Chief

by Robert Indiana

Material

Oil on canvas; 61.00 x 56.00 cm

Dating

1969

About the artwork

The painting Chief is unusual in Indiana’s oeuvre for its incorporation of cursive letters, here evoking the Coca-Cola logo. The word “chief” appears again, in the same cursive script, in the painting Decade: Autoportrait 1965 (1975). In an interview with Susan Elizabeth Ryan (May 5, 1992) Indiana noted that it was a reference to having met President Johnson, the Commander in Chief, when his work was exhibited at The White House Festival of the Arts in June 1965. The work exhibited in the festival was The Calumet (1961), whose pendant is the sculpture Chief (1962). The painting’s red and yellow rays recall the herm’s red and yellow danger stripes, and the works share the same title, however the chief referrenced in the herm is Hiawatha, the precolonial Native American leader and co-founder of the Iroquois Confederacy.

About the artist

Robert Indiana (* 13 September 1928 in New Castle, Indiana; real name Robert Clark; † 19 May 2018 in Vinalhaven, Maine) was an American painter and a major exponent of Pop Art and signal art.

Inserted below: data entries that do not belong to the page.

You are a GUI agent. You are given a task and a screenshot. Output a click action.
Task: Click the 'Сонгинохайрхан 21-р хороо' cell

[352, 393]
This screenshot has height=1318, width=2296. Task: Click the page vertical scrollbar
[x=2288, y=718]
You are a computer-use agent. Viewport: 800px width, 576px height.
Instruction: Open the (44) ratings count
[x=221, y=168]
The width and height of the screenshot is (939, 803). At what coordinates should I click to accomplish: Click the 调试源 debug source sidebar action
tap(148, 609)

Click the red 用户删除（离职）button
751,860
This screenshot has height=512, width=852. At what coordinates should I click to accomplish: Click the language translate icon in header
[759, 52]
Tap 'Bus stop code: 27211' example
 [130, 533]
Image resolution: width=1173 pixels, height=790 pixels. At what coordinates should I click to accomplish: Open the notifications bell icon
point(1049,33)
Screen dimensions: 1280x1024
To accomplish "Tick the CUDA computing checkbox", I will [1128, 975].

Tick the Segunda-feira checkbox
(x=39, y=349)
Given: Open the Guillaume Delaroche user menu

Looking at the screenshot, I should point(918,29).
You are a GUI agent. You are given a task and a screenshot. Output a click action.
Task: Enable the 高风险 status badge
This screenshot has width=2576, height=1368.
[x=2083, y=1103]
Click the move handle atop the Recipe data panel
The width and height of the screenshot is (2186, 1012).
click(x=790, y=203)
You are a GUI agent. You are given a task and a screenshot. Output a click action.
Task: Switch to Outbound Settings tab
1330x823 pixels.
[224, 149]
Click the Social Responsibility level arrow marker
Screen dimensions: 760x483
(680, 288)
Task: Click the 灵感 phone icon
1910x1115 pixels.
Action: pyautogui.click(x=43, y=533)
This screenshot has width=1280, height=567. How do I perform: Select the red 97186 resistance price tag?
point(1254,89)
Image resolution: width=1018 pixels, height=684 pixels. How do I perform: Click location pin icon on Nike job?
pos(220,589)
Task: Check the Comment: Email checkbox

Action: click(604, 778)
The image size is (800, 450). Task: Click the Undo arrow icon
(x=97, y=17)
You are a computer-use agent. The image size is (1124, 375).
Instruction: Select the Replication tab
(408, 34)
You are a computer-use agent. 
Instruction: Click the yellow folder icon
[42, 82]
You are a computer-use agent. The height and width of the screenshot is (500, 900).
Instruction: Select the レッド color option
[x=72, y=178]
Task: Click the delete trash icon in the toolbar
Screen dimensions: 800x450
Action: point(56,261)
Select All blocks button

Indiana became known for his striking sign paintings, which are among the most radical expressions in Pop Art. Just as simple as Indiana’s 1966 work LOVE with its letters L and O, including V and E – in the colours red, blue and green – appear his other works of numbers, letters and five-pointed stars. This simplicity, the compression to the most essential, borrowed from advertising, led to the fact that his pictures could and did become a logo, a lettrist-emblematic image figure.